== What the task requires ==
Each line from the one that holds "Where should I click to: Click" to the end of the entries is to be given again exactly. Do not include pictures.

== Given records ==
---------------
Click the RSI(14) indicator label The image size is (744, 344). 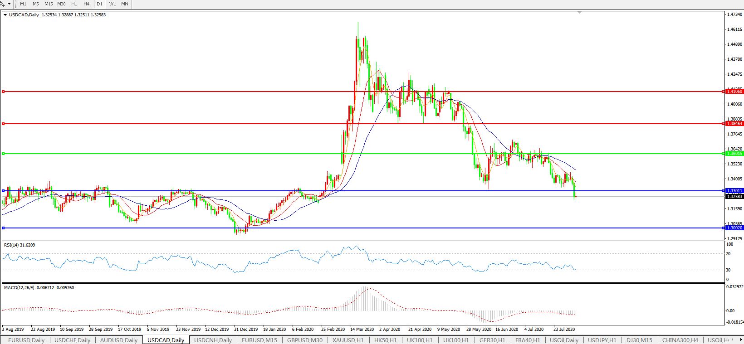pos(19,245)
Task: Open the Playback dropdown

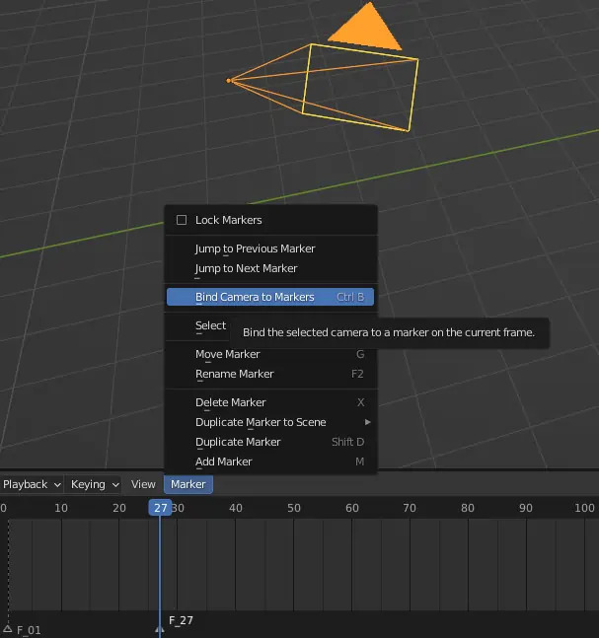Action: coord(32,484)
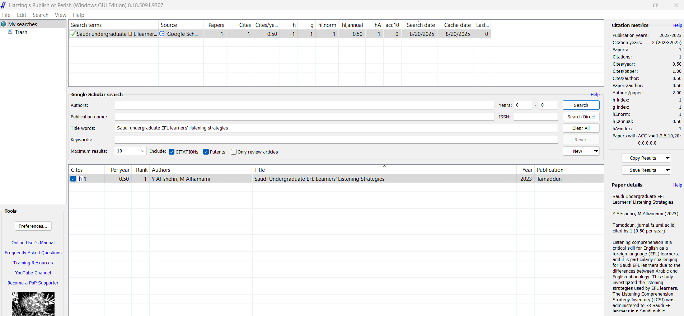Click the sort arrow above the Title column
Screen dimensions: 684x316
click(x=384, y=166)
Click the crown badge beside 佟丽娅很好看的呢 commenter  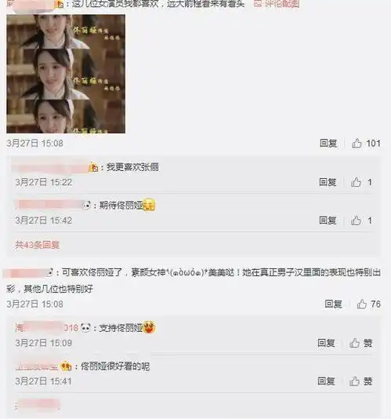click(66, 366)
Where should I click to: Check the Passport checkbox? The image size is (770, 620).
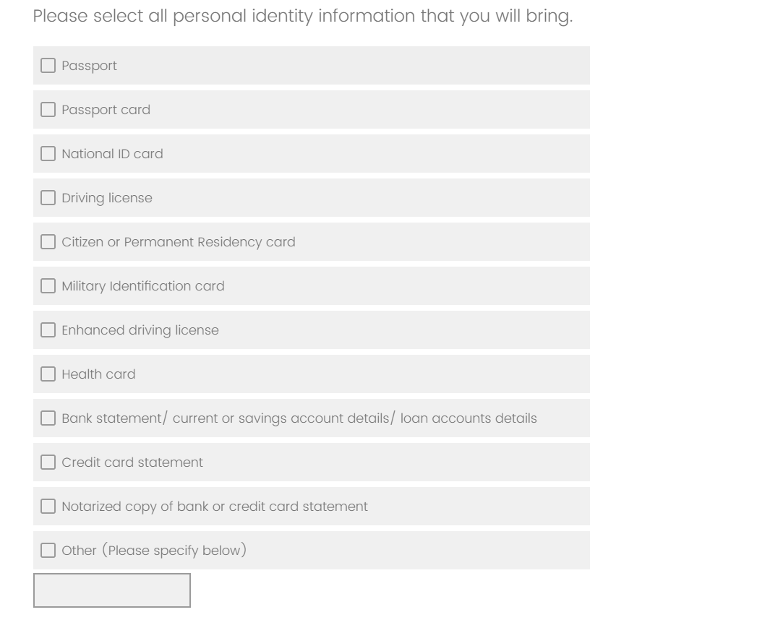pyautogui.click(x=48, y=65)
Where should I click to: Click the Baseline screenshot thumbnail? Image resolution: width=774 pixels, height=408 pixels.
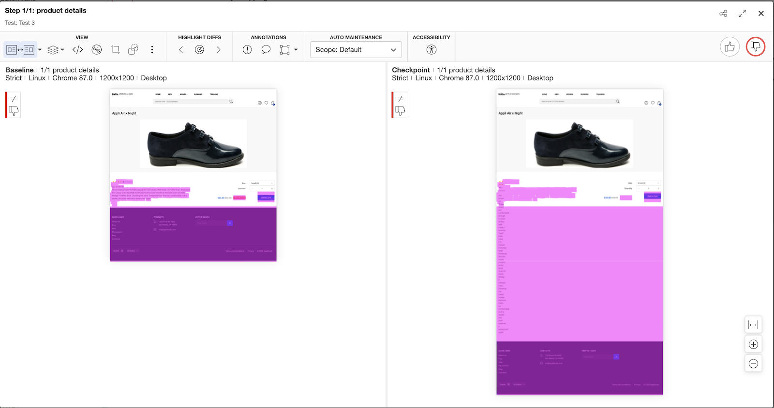pos(193,175)
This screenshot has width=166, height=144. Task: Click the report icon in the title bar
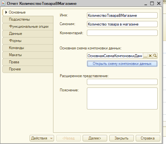(x=3, y=3)
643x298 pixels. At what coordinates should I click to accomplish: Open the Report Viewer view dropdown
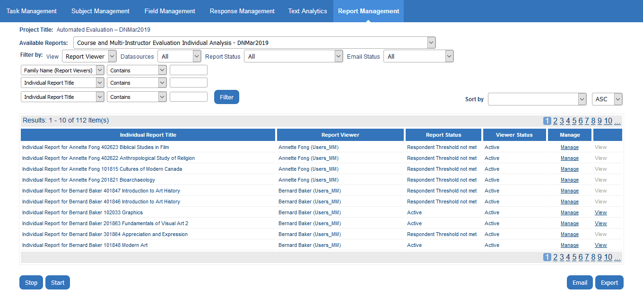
---------------
== Solution for this exercise ==
Where should I click to: Click the Baseline screenshot thumbnail? Image resolution: width=774 pixels, height=408 pixels.
pos(193,175)
This screenshot has width=166, height=144. Task: Click the report icon in the title bar
(x=3, y=3)
643x298 pixels. At what coordinates should I click to accomplish: Open the Report Viewer view dropdown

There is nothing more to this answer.